Tuesday 20 December 2011

OJS and file conversion

The creation of an online version of Amicus Curiae, the opening salvo of the SAS-Journals project, was based on organising existing articles in PDF form. It is also the case that new content for upcoming editions of the journal will continue to be uploaded to OJS also as finished PDFs. This works well for Amicus which has long had a print edition of which the creation of PDFs is a by-product.

However there are different ways to approach the publication of online journals; and issues surrounding this were discussed toward the end of the project, notably during the workshop on 20th October. The OJS software already supports the creation of articles 'from scratch' itself, using the XML-galleys plugin. The default output of this is based on NLM's XML schema for publishing journal articles. This approach gives more potential flexibility when it comes to offering different formats for the finished um... article.

OJS seems reasonably agnostic concerning the formats it will allow for submissions, and this makes life easier for authors.
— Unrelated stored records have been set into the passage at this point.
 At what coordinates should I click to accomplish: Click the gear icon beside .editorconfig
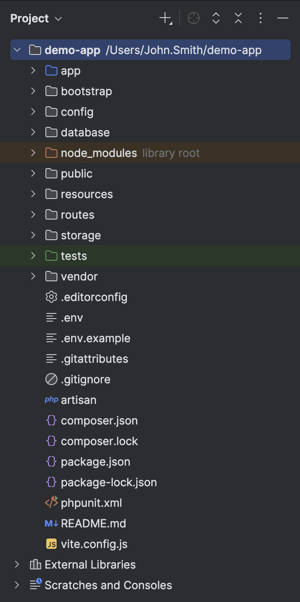[51, 297]
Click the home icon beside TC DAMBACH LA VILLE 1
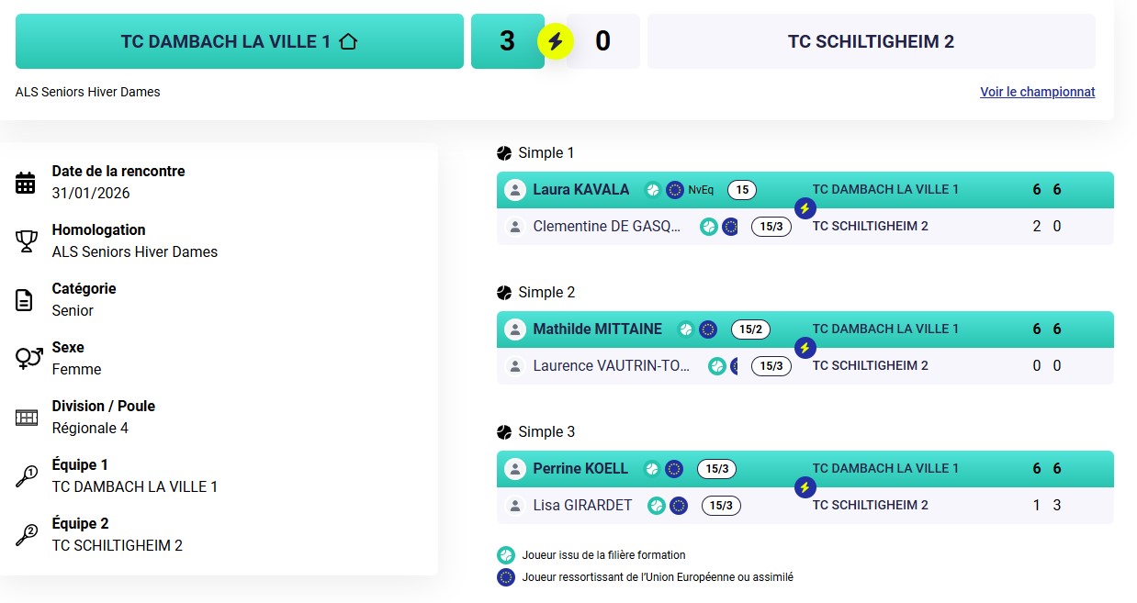This screenshot has width=1137, height=603. pyautogui.click(x=347, y=41)
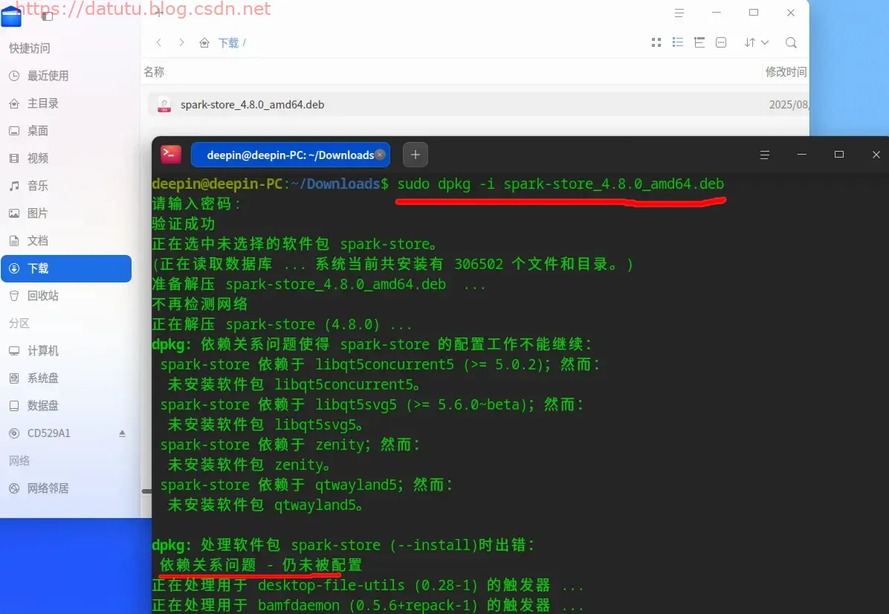Switch to list view
This screenshot has height=614, width=889.
pyautogui.click(x=677, y=42)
However, editors and journal managers may wish to be more rigid in the format in which they wish to present the articles once published (eg. must be PDF!). So what options are there for converting submitted manuscripts from one format to another?
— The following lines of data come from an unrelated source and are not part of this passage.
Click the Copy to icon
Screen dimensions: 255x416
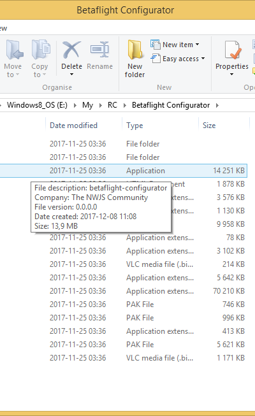pyautogui.click(x=41, y=50)
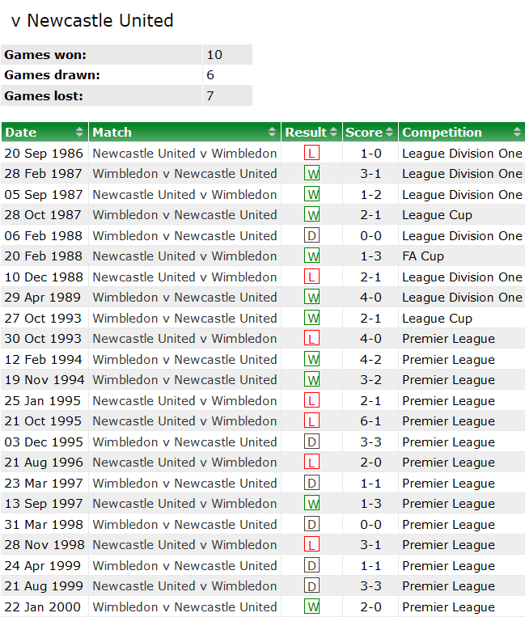Open the 20 Feb 1988 FA Cup match
This screenshot has height=617, width=525.
[x=184, y=256]

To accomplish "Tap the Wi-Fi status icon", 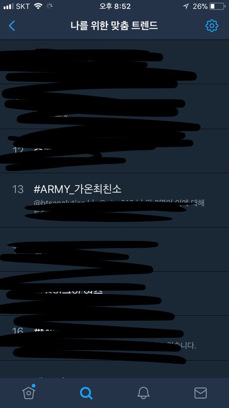I will tap(38, 7).
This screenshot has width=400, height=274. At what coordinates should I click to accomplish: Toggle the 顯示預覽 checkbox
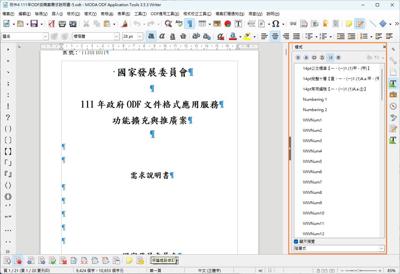(296, 241)
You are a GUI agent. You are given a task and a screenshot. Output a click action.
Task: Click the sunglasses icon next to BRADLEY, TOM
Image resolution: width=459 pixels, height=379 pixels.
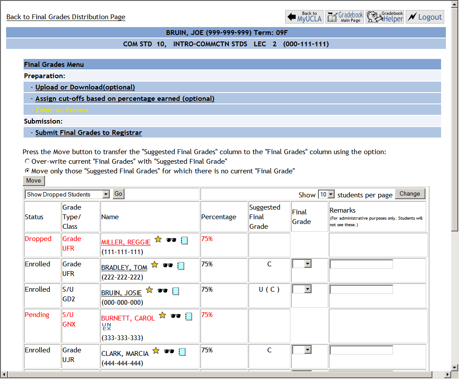point(168,265)
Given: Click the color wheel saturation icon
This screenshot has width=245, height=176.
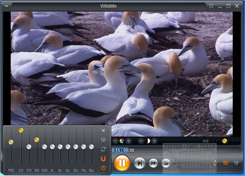Looking at the screenshot, I should pyautogui.click(x=122, y=141).
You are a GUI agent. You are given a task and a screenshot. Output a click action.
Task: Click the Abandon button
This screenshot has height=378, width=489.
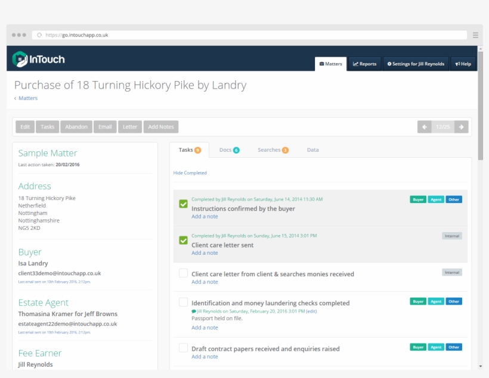click(x=76, y=126)
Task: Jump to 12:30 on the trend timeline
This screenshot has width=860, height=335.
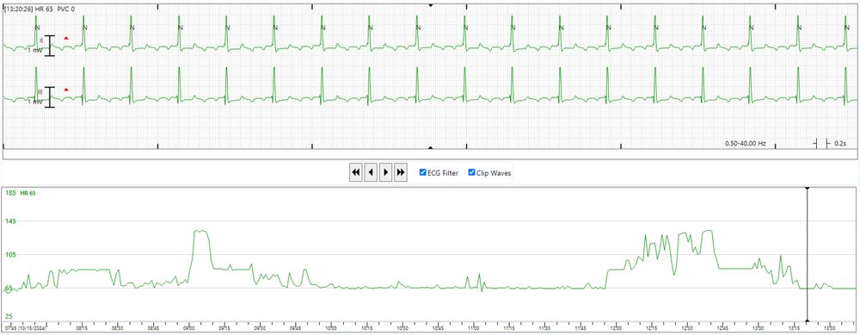Action: pos(686,328)
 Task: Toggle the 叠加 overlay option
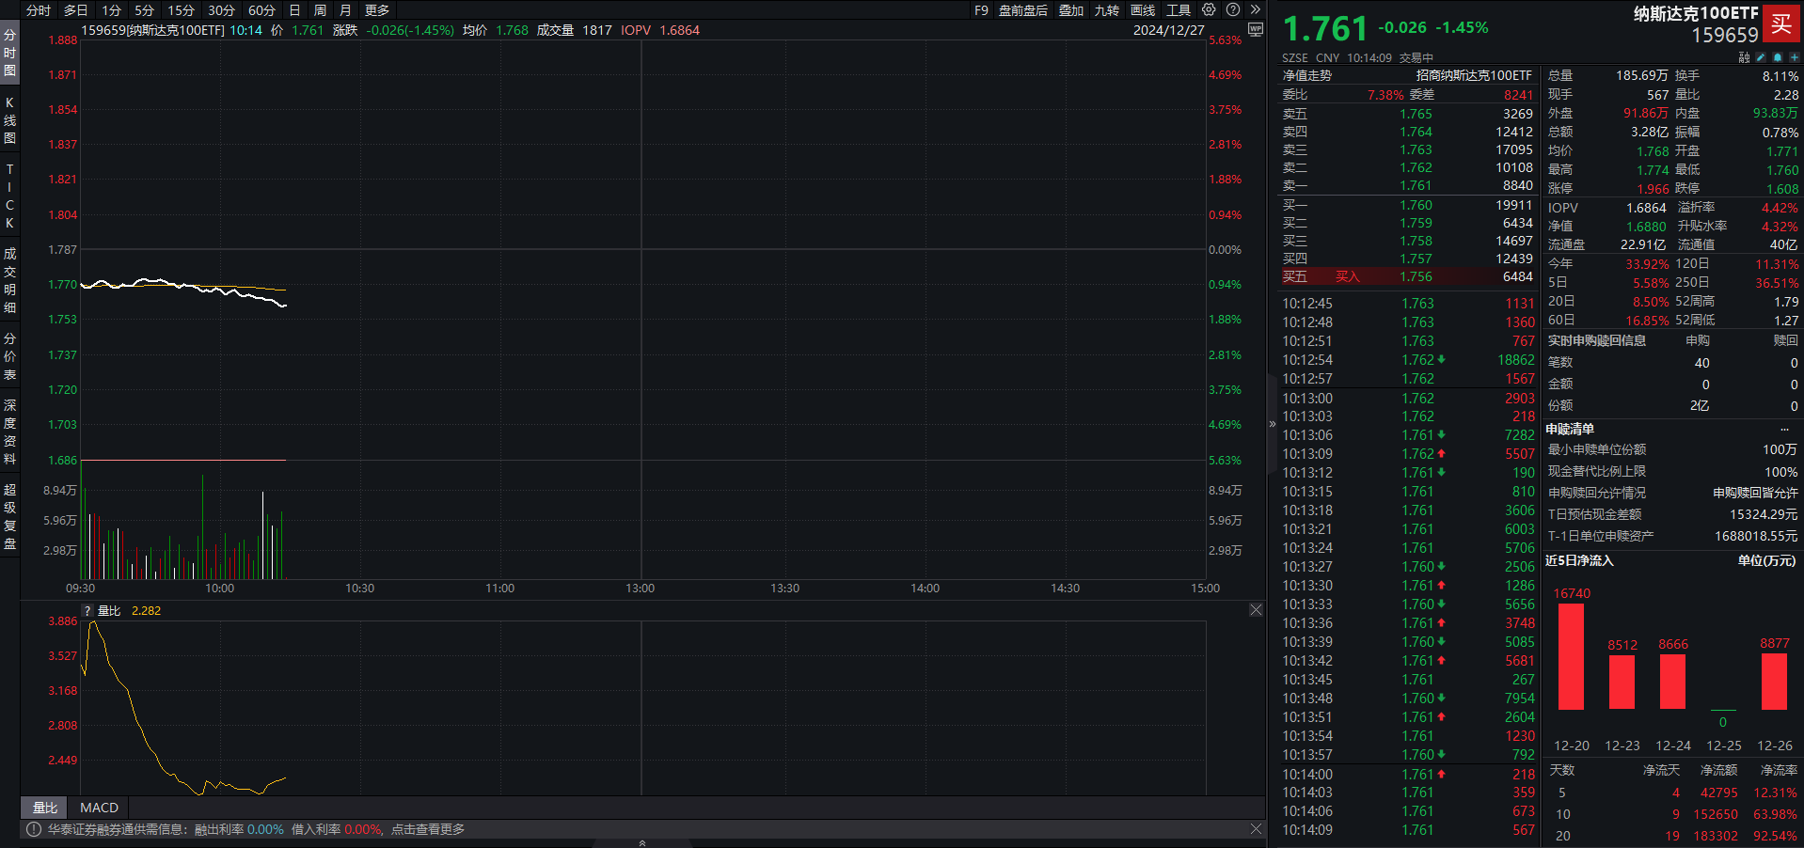pos(1070,10)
This discussion on the PKP BB gives an insight in to some of the possibilities.

OpenOffice is generally the go-to tool for an open-source solution to document format conversion. It can be run "headless" (ie. without the GUI) and used either to batch process conversions or possibly as part of a plugin for OJS.

The good news for OJS administrators is that lemon8-XML a web-based application that operates separately from the OxS suite was released by PKP in 2009. This uses a headless instantiation of OpenOffice to convert Word or OpenOffice files into NXML.

So we could imagine a workflow like this:

Oo & Doc -> lemon8-XML -> NXML -> XSLT -> PDF & HTML

It is worth noting that there is a significant amount more jiggery-pokery required when going from XML to PDF than to HTML. As far as I am aware there would need to be an intermediary step involving something like FOP.  I'm sure someone has implemented something like this by now... anyone?